<<<<
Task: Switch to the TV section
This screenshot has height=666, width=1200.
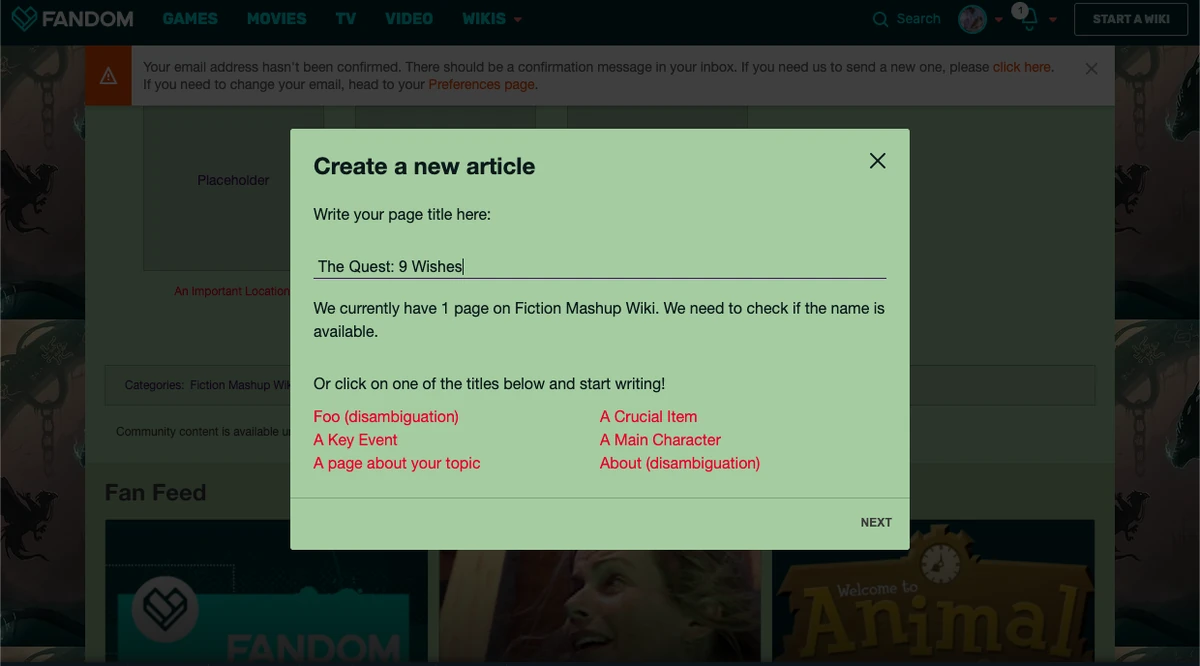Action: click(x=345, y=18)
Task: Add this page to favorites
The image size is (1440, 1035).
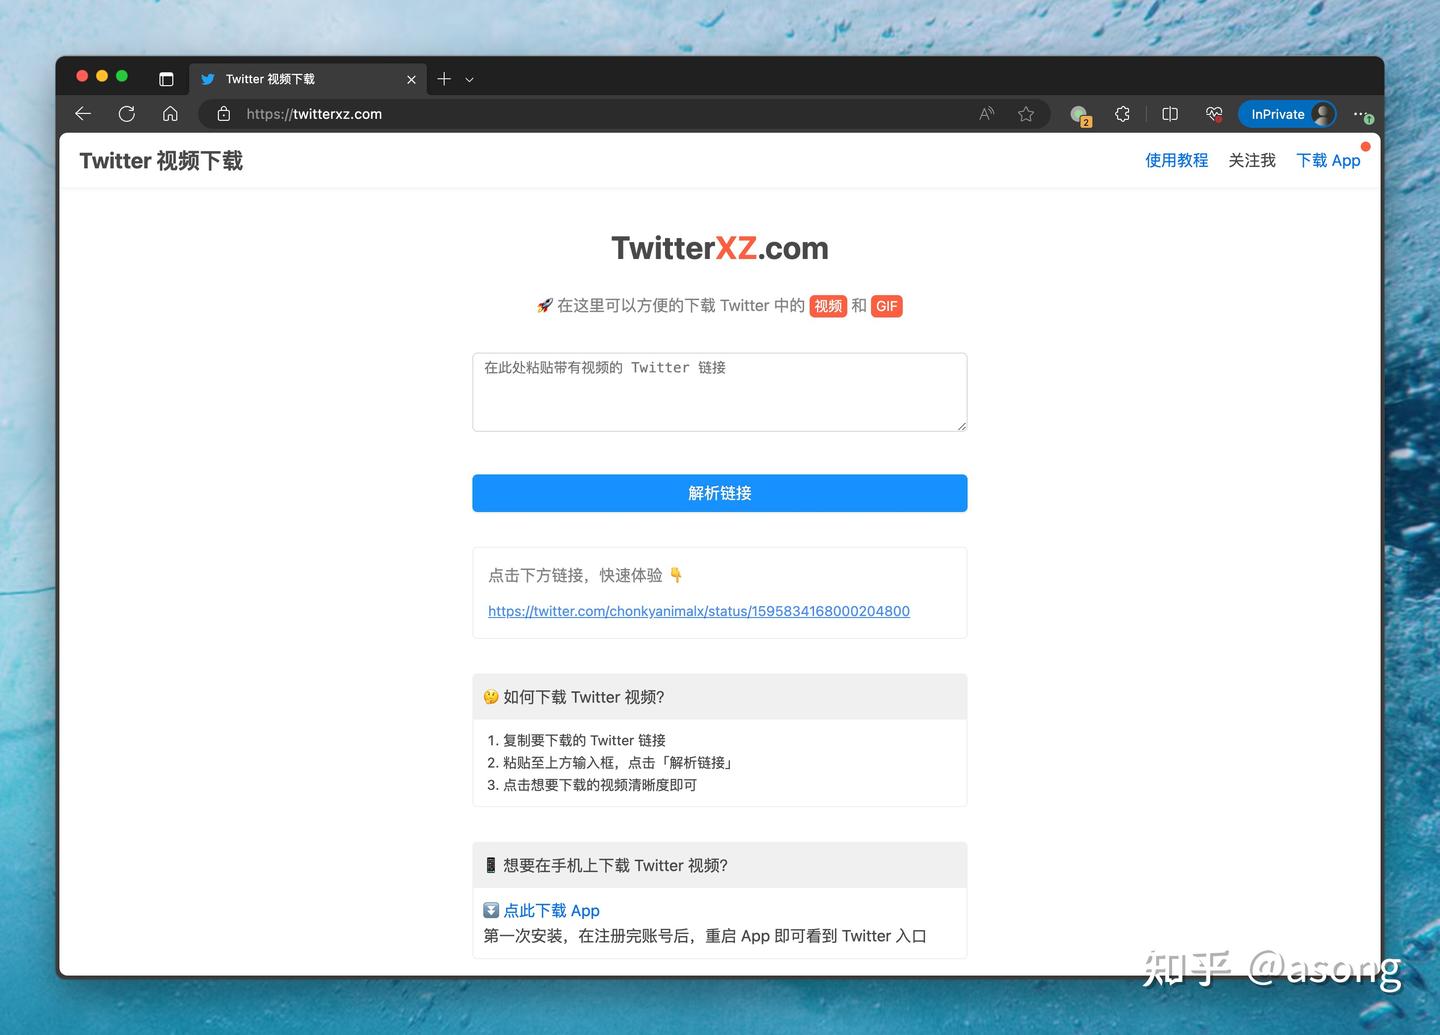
>>>>
Exercise details
Write out every line of the entries above again, requests included, and add 123 to each coordinate in the answers. Leave the pictures out.

Finished exercise
Task: Switch to the TV section
This screenshot has height=666, width=1200.
Action: click(x=468, y=141)
Task: Add this page to favorites
The image size is (1440, 1035).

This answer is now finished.